Customer Intelligence & Segmentation Platform
A full-stack analytics application turning 8.5M+ transactions into automated marketing intelligence.
The Strategic Problem
The Context
"The business struggled to operationalize segmentation. Static dashboarding wasn't enough; marketers needed the ability to spin up clustering models dynamically without waiting for Data Science."
Marketing teams were dependent on data requests for every campaign. We needed an in-memory analytics engine that could perform live K-Means clustering and Market Basket Analysis without exposing code.
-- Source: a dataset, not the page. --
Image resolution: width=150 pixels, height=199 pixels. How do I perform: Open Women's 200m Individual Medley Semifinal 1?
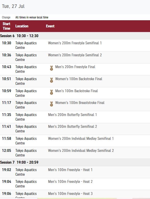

- The Trade-off Map: Constrained by operational overhead, meaning pure theoretical accuracy was less important than practical reliability.
- Constraint 01: Non-Technical End Users: The UI had to completely abstract away algorithm tuning, evaluating Silhouette Scores strictly behind the scenes.
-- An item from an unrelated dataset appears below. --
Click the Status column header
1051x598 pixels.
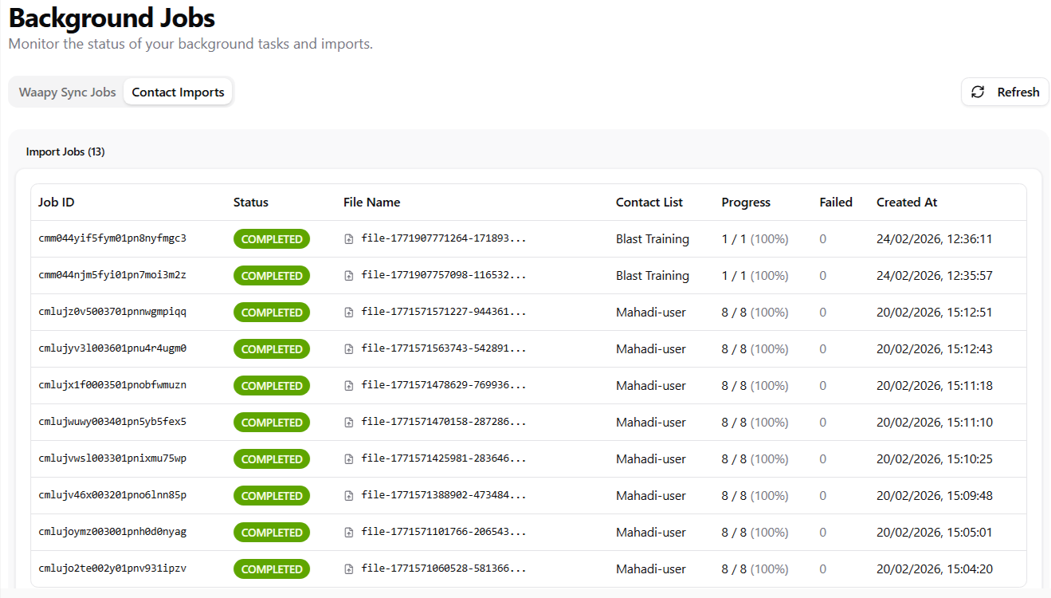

- Constraint 02: CPU-Aware Processing: Interactive Streamlit apps choke on big data. We had to push heavy aggregations down to ClickHouse and keep only ML arrays in memory.
The Diamond Centerpiece
Technical Rationale
Core Approach
Built a stateful Streamlit application wrapping Scikit-learn and Apriori modeling, tapping directly into ClickHouse to aggregate millions of receipts on the fly.
Outcome
Provided an interactive A/B testing simulator and ABC-XYZ product matrix, shifting the business from reactive reporting to proactive strategy.
Engine
ClickHouse columnar database for instantly aggregating 8.5M+ retail interactions.
Modeling
Scikit-learn K-Means (RFM) and Apriori (Market Basket) rule mining.
Quantitative Validation
Cohort Automation: Replaces multi-day SQL ad-hoc requests with instant UI-driven segment discovery.
Bundle Optimization: Identifies specific cross-selling pairs (Support & Lift) across 70K+ SKUs dynamically.
Strategic Matrix: Extends customer analysis into product assessment via a real-time ABC-XYZ matrix.
Delivery & Reflections
Automated Model Selection: The system auto-evaluates K-Means/MiniBatch against Silhouette Scores and serves the winning configuration to the dashboard without user intervention.
In-Memory State Management: Engineered robust Streamlit caching and session keys to persist complex filtering logic across multiple application pages.
Business-Driven Output: Moving beyond 'clustering novelty' to build a dedicated A/B testing simulator that projects actual revenue impact.